From Kirkenes we were travelling around the Varanger Fjord, which is about 100 kilometres long, emptying into the Barents Sea where its mouth is about 70 kilometres wide.
The landscape in Varanger is a very different one from the Norwegian fjord-and-mountain thing as it doesn’t have the characteristics of a fjord carved by glaciers. The peninsula of Varangerhalvøya consists of rolling hills with a rocky coastline of cliffs towards the Barents sea and a lower coast of sandy and pebbly beaches towards the Varanger Fjord. Smaller sections of the Varanger Peninsula also have permafrost, the only place in mainland Norway with real tundra. But along the lower, southern coast there are still birch forests. A fascinating landscape!
The Norge was a semi-rigid Italian-built airship that carried out the first verified trip of any kind to the North Pole, an overflight on 12 May 1926. It was also the first aircraft to fly over the polar ice cap between Europe and America. The expedition was the brainchild of polar explorer and expedition leader Roald Amundsen, the airship’s designer and pilot Umberto Nobile and American adventurer and explorer Lincoln Ellsworth.

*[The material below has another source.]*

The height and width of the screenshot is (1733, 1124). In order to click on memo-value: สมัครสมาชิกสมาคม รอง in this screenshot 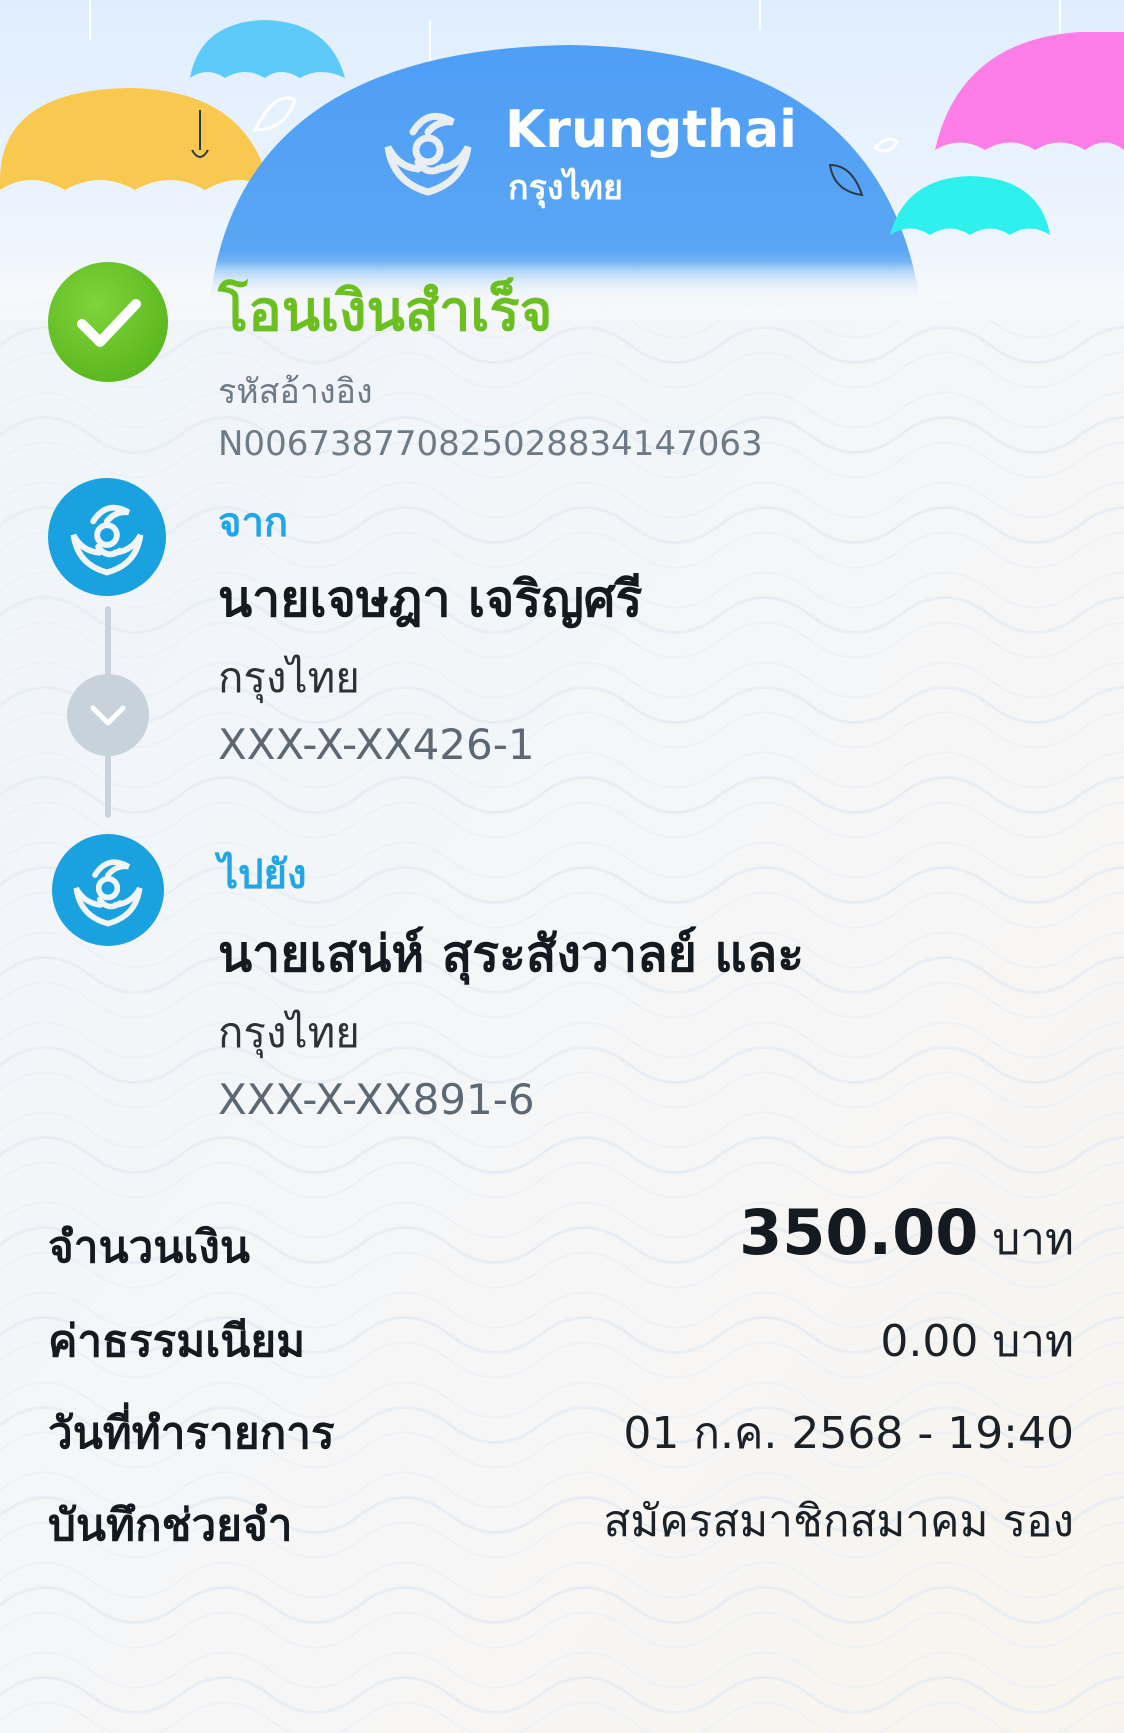, I will do `click(838, 1522)`.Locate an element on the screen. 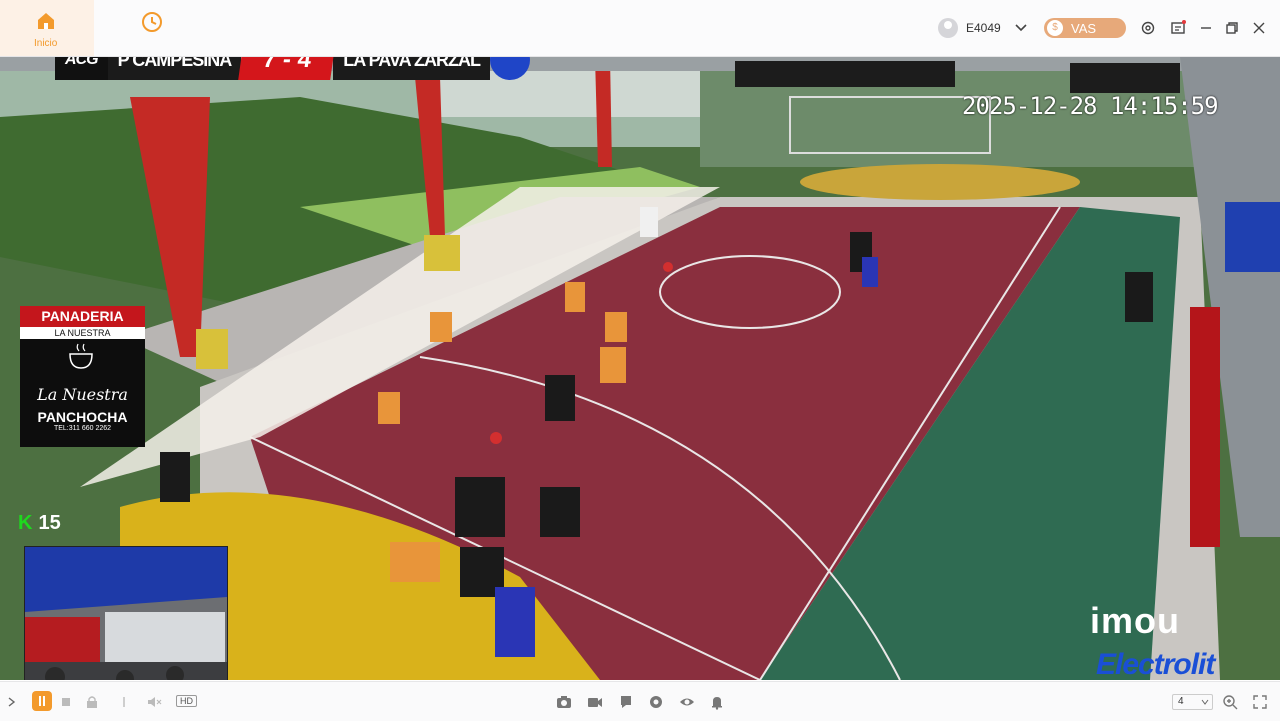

Nobile also designed and flew the Italia, a second polar airship which also stopped in Vadso. This second expedition ended in a deadly crash and provoked an international rescue effort which saved Nobile and parts of his crew, but in which Amundsen disappeared while flying to the Arctic. They probably crashed in fog at the Barent Sea and their French Latham 47 flying boat never returned.